2. Materials and Methods
2.1. Insect Rearing and Soybean Plants
Adults and nymphs of R. pedestris were collected from soybean fields at Shandong and Nanjing, China, in 2019, and since then, have been kept in the laboratory. R. pedestris insects were reared in cages (40 cm × 40 cm × 40 cm) at 25 °C under a 16:8 h (light: dark) photoperiod with potted soybean plants and dried seeds as their food source. Soybean (cv. Williams) plants were cultivated at 25 °C and 60% of relative humidity under a 16:8 h (light:dark) photoperiod in plant culture room.
2.2. EPG Recordings
The feeding behavior of R. pedestris on soybean leaves, pods, and cotyledon was recorded using an eight-channel DC EPG (Giga-8 DC-EPG) system. Before EPG investigation, insects were subjected to hunger treatment for 1 h and then anesthetized with CO2. One end of an electrode was adhered to each anesthetized insect thorax with conductive silver glue and then inserted into the EPG probe. Subsequently, a copper-rod plant electrode was inserted into the soil of planted soybean pots to close the electrical circuit for recording. The working principle of EPG was briefly demonstrated in Figure 1A. A total of 50 insects were successfully recorded continually for at least 16 h. The recorded waveform output such as the shape, amplitude, and frequency in hertz was analyzed using software stylet+a, which was downloaded from www.epgsystems.eu. Considering that cotyledons are germinated from soybean seeds, waveforms of cotyledon were also described. Due to the small size of the first-to-third-instar nymphs of R. pedestris and difficulty of attaching to the gold wire, the fourth- and fifth-instar nymphs and adults (approximately 15–18 days from the first instar) were used to conduct the investigation.

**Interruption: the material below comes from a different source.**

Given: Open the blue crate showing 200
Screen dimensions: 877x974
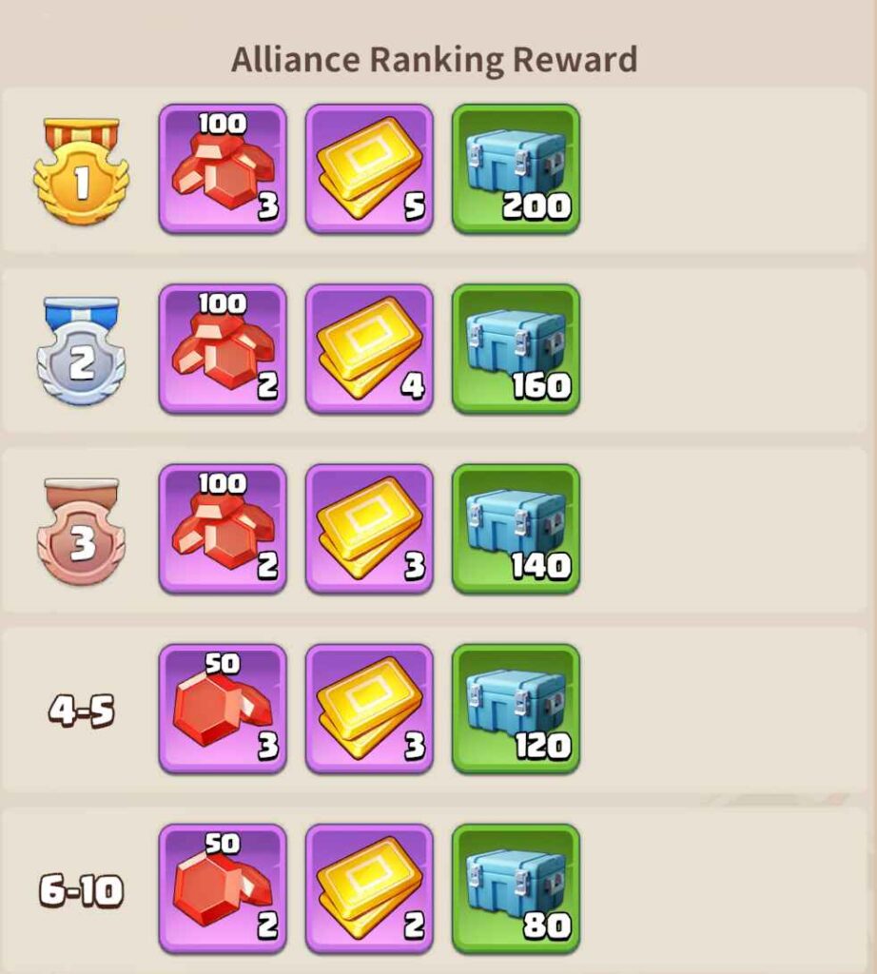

2.3. Plant Tissue Histology
To observe stylet pathways of R. pedestris in soybean plants, EPG recording was conducted as the previous EPG method. When the specific waveform of interest was observed, the EPG monitor was turned off and the R. pedestris stylets were immediately and carefully excised with a sharp micro-scissors. The plant tissues including the leaf, stem, pod, and cotyledon with stylets in were carefully hand-cut into thin sections using a sharp razor blade. The whole process was performed gently to prevent the dislodgement of insect stylets. Some plant tissues containing R. pedestris stylets were embedded in paraffin and sectioned with 3–4 μm of thickness as previously described [27]. The dissected plant tissues carrying R. pedestris stylets were observed and recorded under an Olympus BX phase contrast microscope (Olympus Corp) using a TOUPCAM digital camera and Imageview software. The salivary sheath was stained using acid fuchsine to facilitate observation.
3. Results
3.1. Characterization of EPG Waveforms of R. Pedestris on Soybean Plants
Based on the previous publications of Pentotamidae species [24,28], a family close to Alydidae, and our analysis, a total of six different waveforms were identified for R. pedestris—Z, NP, Rp1, Rp2, Rp3 and Rp4—grouped into five different phases—non-probing, pathway (P), ingestion (I), salivation and ingestion, and interruption (N) (Table 1). The types of probing and ingestion and interruption waveforms were labeled by Rp (for R. pedestris) followed by a number, as applied in other studies with heteropterans species [24,28].
3.1.1. Noneprobing Waveforms (Z and Np)
During the nonprobing phase, two waveforms were recorded using EPG, and our visual observation confirmed the correlation of these waveforms with stink-bug activities. The Z waveform was observed when the stink bug was standing still on the plant surface (Table 1). The amplitude of the Z waveform was extremely low, showing no visible changes around the baseline at different Ri levels (Figure 1B). The Np waveform consisted of irregular peaks at different Ri levels and was visually correlated with various stink bug body movements such as walking, antennating, or grooming on the plant surface (Figure 2). The Z waves usually interspersed with NP waveforms (Figure 2).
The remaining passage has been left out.